El alguacil estaba aturdido. Cranston se agachó y le acarició la cabeza al perro, y a Athelstan le pareció que Sansón sonreía.
—¡Bueno! —Cranston se levantó—. Henry, id a buscar a vuestros hombres y llevad esta plata, las monedas de oro y los candelabros a casa de los Bardi, en Leadenhall Street. Decidles que la envía sir John. Que la cuenten, la pesen y se la envíen al regente, con una escolta, al Palacio Savoy. —Señaló los sellos que cerraban los sacos, y añadió—: Está toda, y no os preocupéis, a los Bardi ni se les ocurriría robarle un penique a Juan de Gante. Después id al ayuntamiento y echad mano de la bolsa común. —Le dio unas palmadas al alguacil en el hombro—. Podéis llevar a Sansón al Cordero de Dios —añadió con un susurro reverencial—, y pedidle a esa posadera dos jarras de cerveza y un pastel de cebolla para vos, y un buen trozo de ganso para vuestro perro. Os invito yo.
Flaxwith se alejó por el pasillo, orgulloso; y Sansón, tras pararse para orinar en la pared, lo siguió con andar solemne.
—Y bien, hermano, ¿qué hacemos ahora? ¿Queréis que hablemos con maese Alcest?

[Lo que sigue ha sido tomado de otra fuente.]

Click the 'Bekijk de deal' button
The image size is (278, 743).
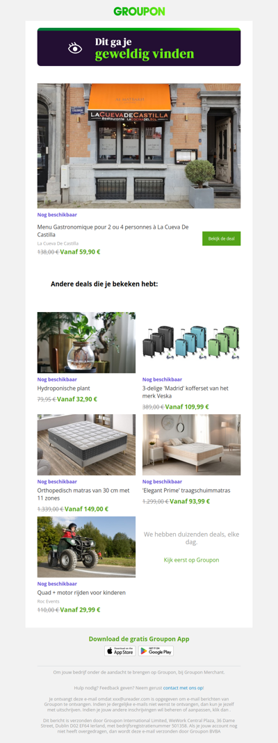coord(221,239)
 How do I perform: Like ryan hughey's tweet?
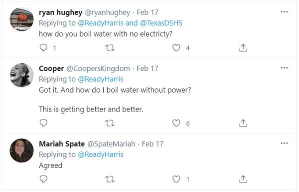coord(176,48)
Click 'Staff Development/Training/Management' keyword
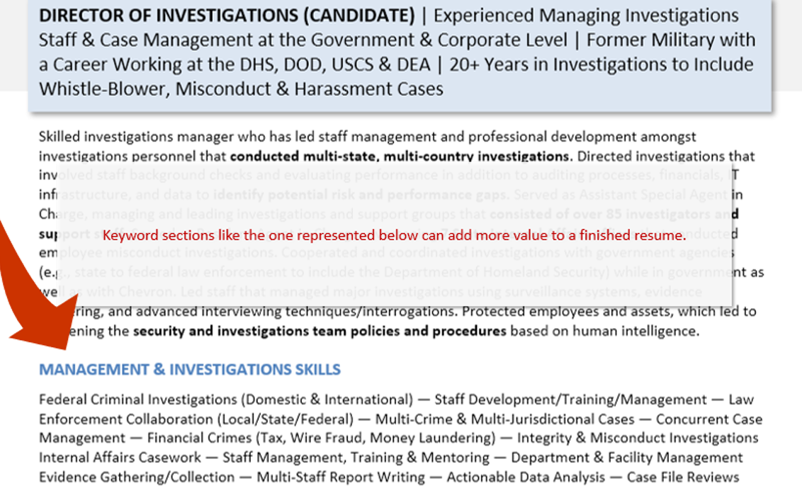The height and width of the screenshot is (503, 802). [570, 400]
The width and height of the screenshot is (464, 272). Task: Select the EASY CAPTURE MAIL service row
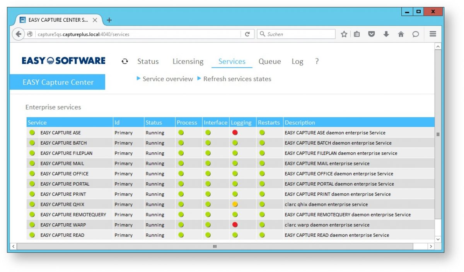point(62,163)
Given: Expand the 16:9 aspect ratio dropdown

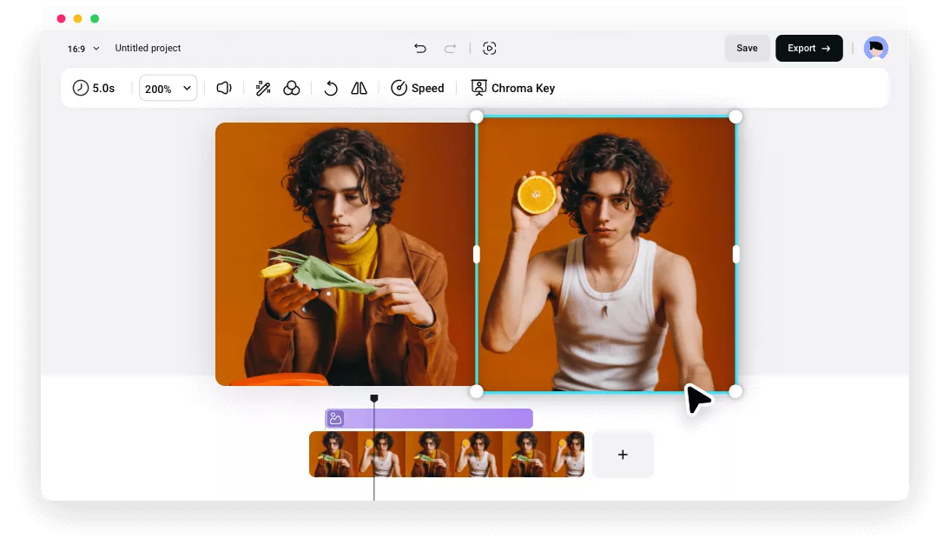Looking at the screenshot, I should click(83, 49).
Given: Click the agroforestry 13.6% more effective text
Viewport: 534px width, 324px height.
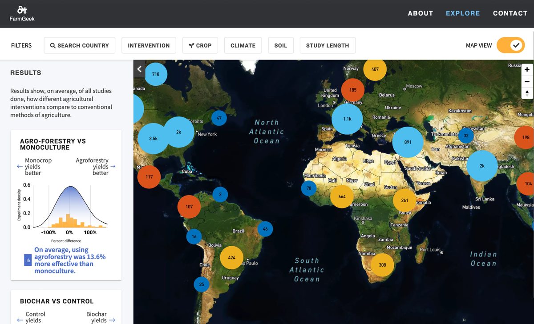Looking at the screenshot, I should pos(70,260).
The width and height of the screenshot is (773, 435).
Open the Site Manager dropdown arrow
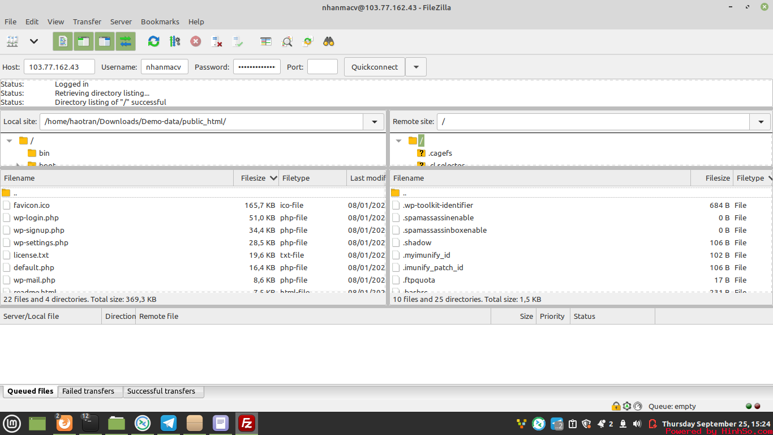click(x=33, y=41)
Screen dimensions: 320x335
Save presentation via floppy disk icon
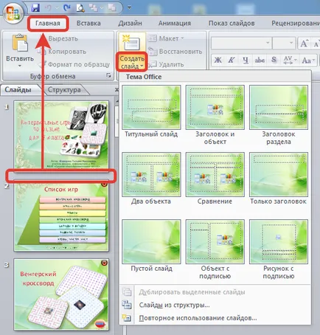click(x=35, y=8)
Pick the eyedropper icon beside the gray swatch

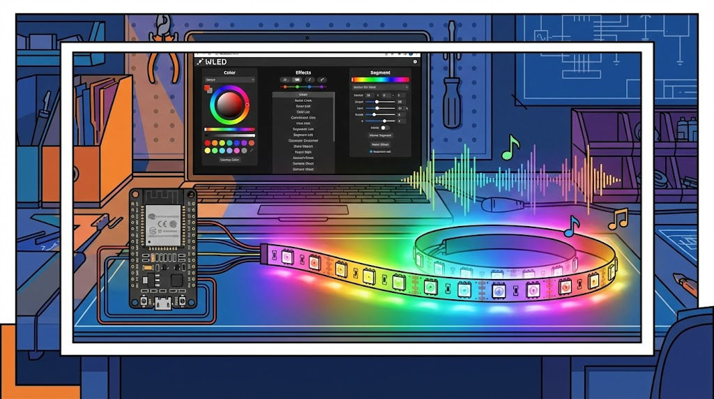click(x=252, y=150)
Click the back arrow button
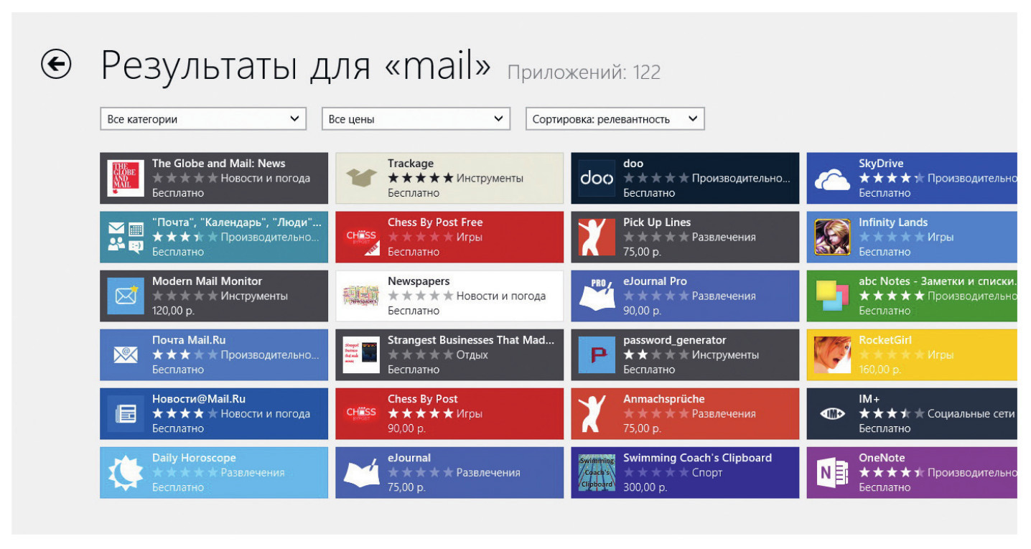This screenshot has height=549, width=1031. tap(56, 64)
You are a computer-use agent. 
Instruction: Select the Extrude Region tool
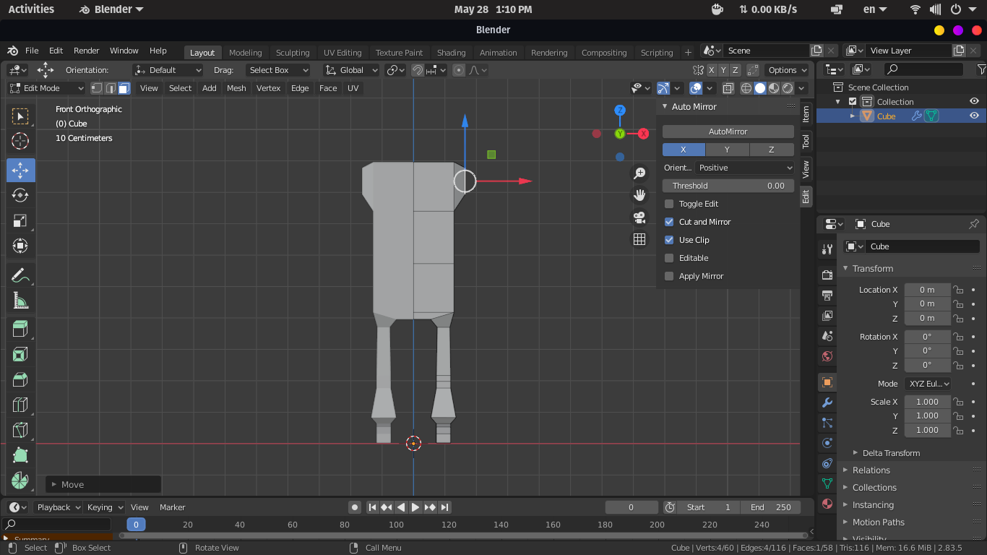(20, 329)
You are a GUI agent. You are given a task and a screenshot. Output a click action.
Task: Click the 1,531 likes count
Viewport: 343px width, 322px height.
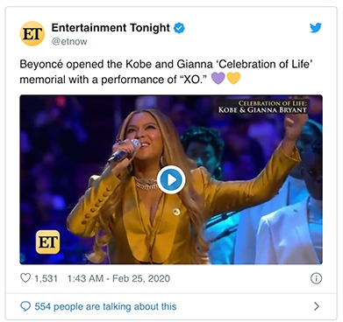click(46, 278)
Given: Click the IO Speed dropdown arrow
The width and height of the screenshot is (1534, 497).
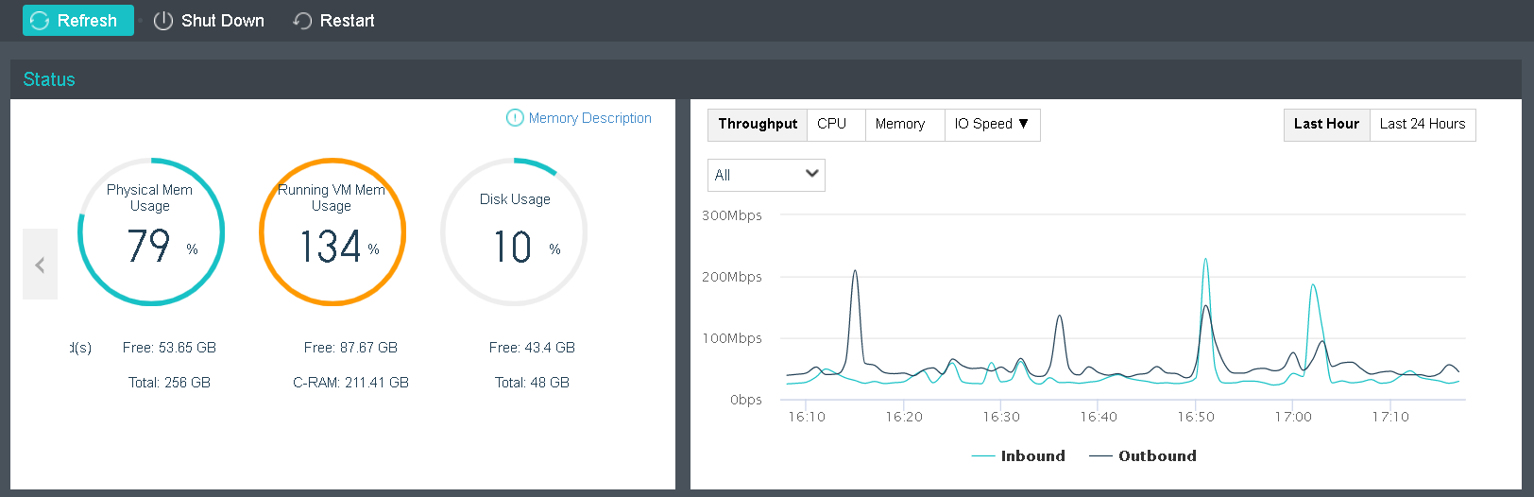Looking at the screenshot, I should point(1023,124).
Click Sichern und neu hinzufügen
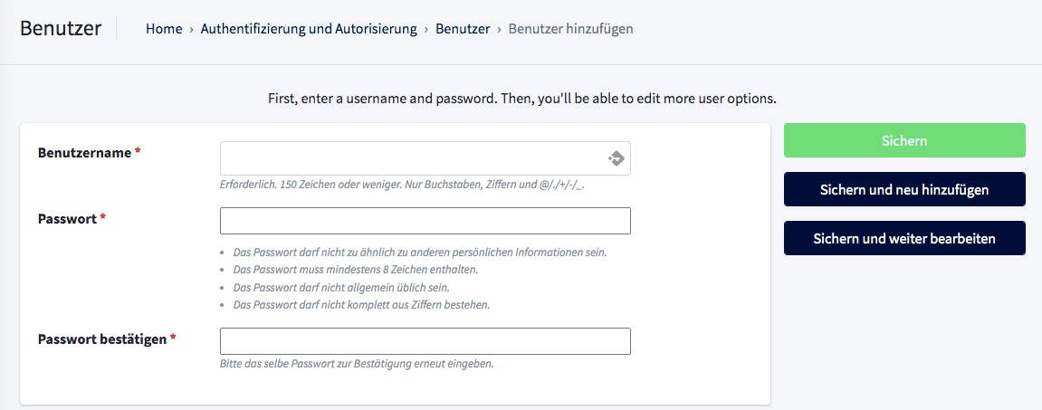 click(904, 189)
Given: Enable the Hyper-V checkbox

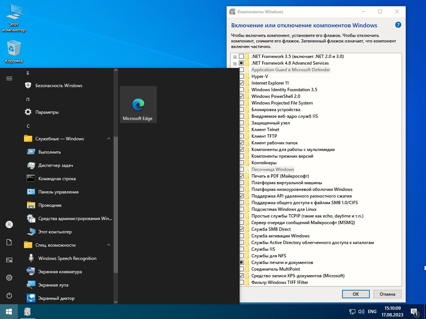Looking at the screenshot, I should click(241, 76).
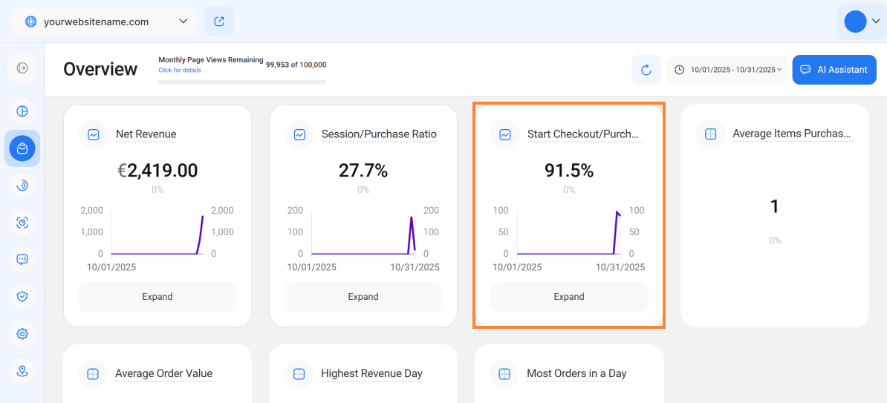
Task: Open the date range 10/01/2025 - 10/31/2025 picker
Action: tap(727, 70)
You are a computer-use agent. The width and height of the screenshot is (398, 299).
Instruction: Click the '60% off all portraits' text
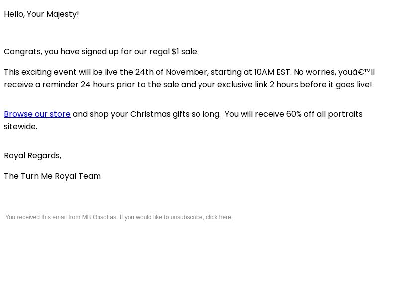324,114
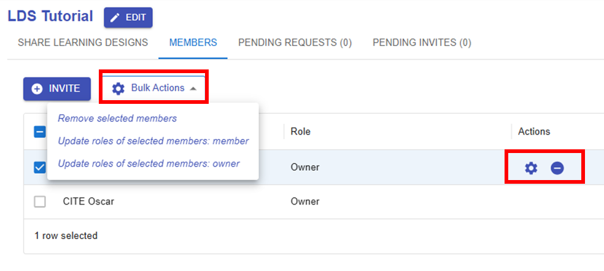
Task: Switch to Share Learning Designs tab
Action: [83, 43]
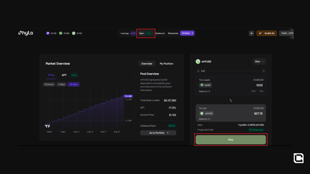Select the 7 days chart range
The width and height of the screenshot is (310, 174).
pos(61,84)
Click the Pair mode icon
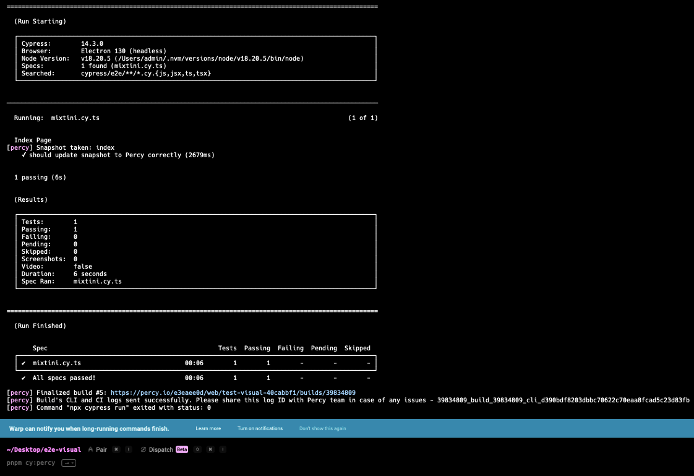The image size is (694, 476). coord(90,449)
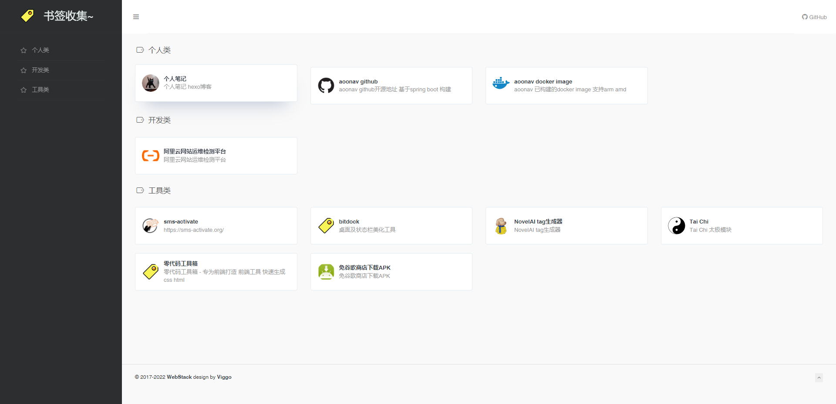Open the 个人类 sidebar menu item
Screen dimensions: 836x404
[40, 50]
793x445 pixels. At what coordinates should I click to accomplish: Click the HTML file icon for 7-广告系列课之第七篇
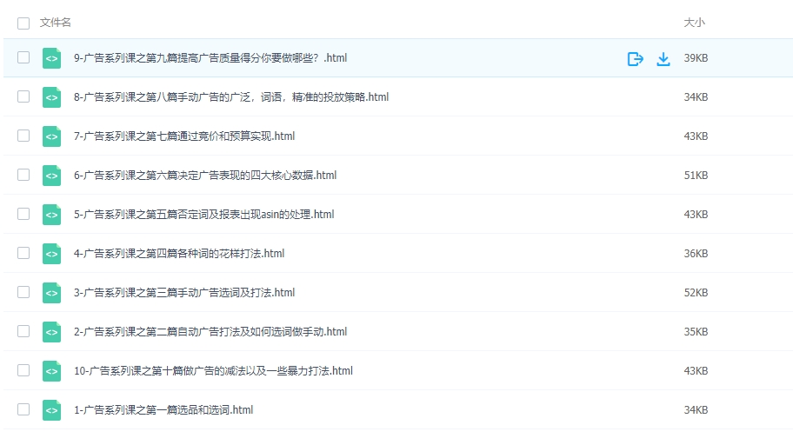52,136
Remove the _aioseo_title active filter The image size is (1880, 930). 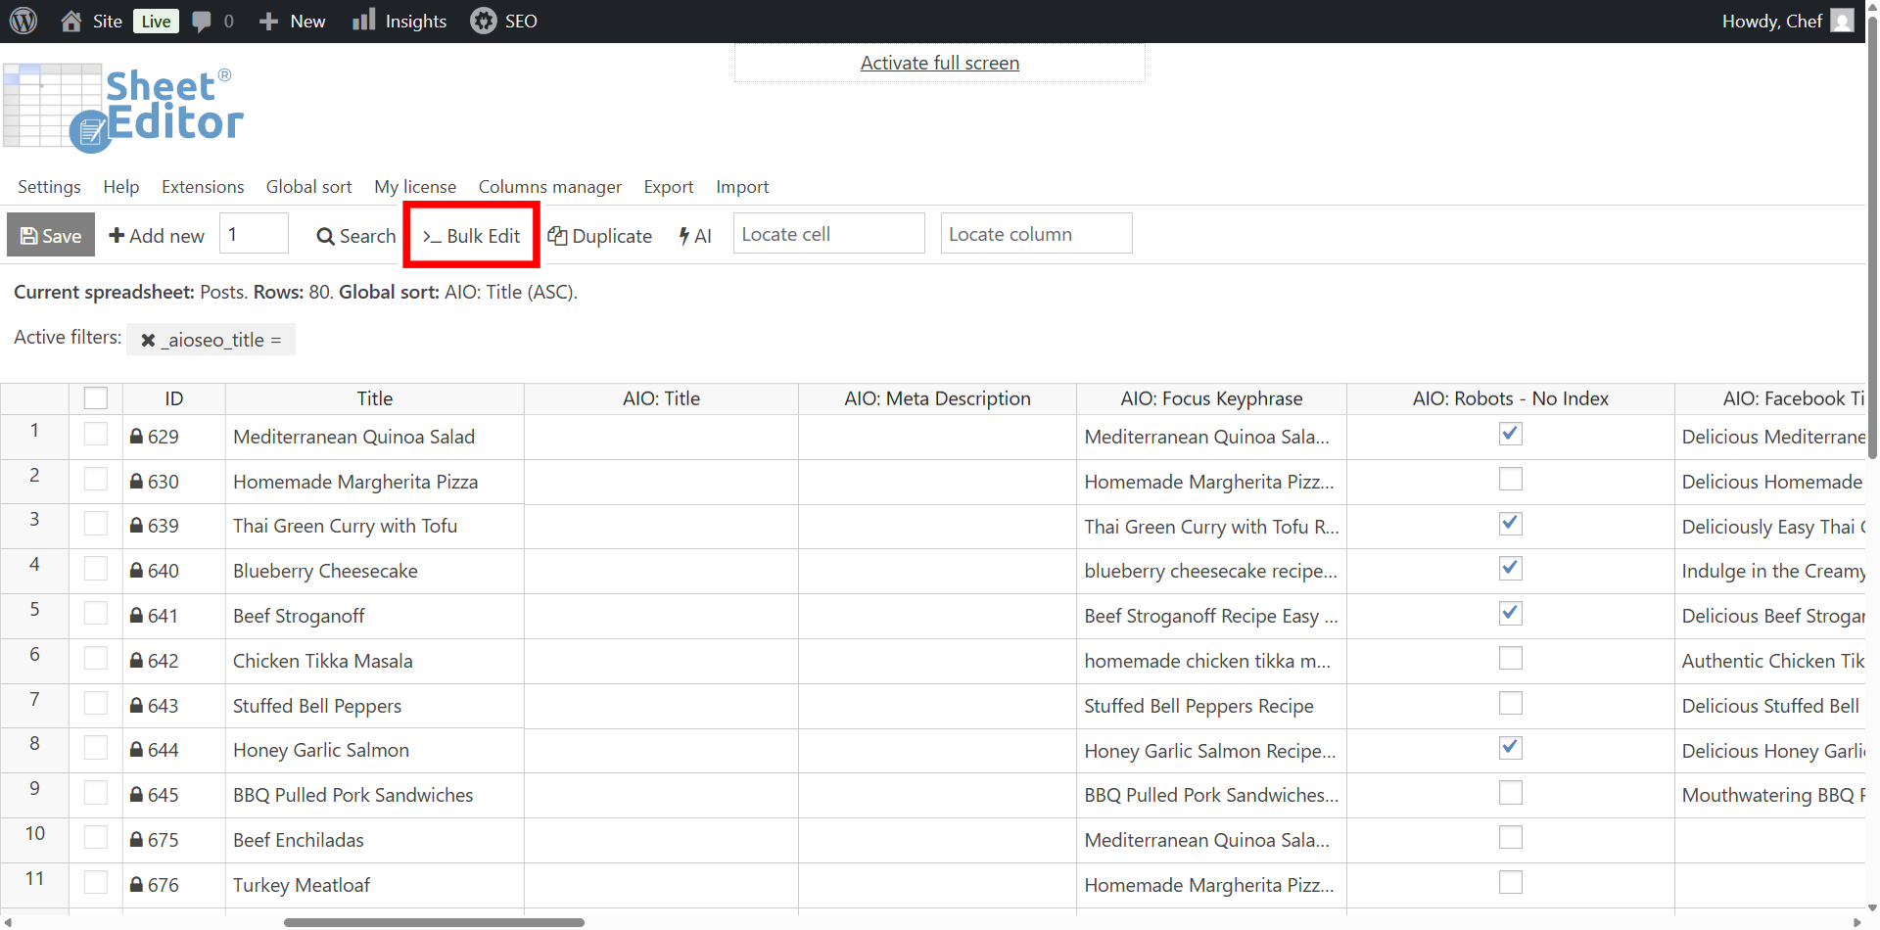pyautogui.click(x=148, y=340)
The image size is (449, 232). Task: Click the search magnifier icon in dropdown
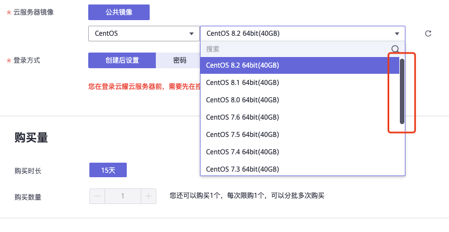395,49
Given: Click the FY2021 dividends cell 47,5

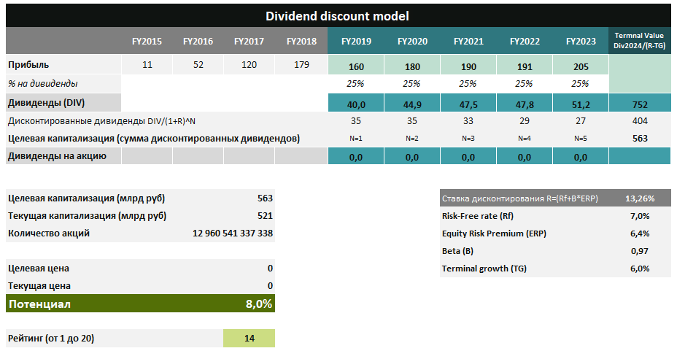Looking at the screenshot, I should (x=468, y=104).
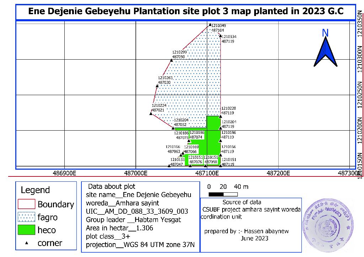The image size is (364, 257).
Task: Click the westernmost corner marker labeled 1210224 487021
Action: (151, 113)
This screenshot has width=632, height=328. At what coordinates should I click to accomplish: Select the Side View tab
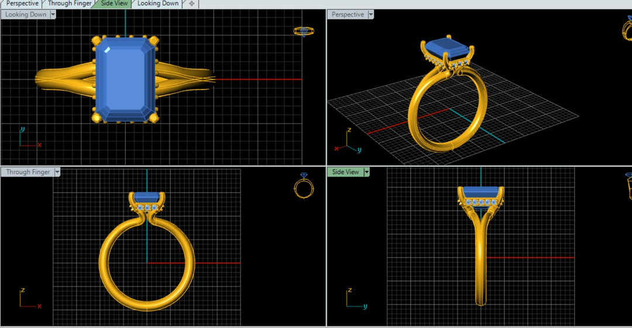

—Cada cosa a su tiempo, sir John. Sin embargo, creo que al Vicario del Infierno podría interesarle llegar a un acuerdo con vos; así que no estaría de más que fuéramos a visitarlo a Newgate.
—Hoy es día de ejecuciones —le previno Cranston.
—Estupendo —repuso Athelstan—. Eso ayudará al Vicario a concentrarse, ¿no os parece?
—Creéis que Alcest es el asesino, ¿verdad?
—Sí, sir John; estoy convencido de que mató a Chapler, y que luego, por la razón que sea, mató también a sus cómplices.
Athelstan y sir John salieron de la casa de Drayton. Athelstan cerró la puerta y echó un vistazo a las sucias ventanas.
—Avaritia, radix malorum, sir John: la avaricia es la raíz de todo mal.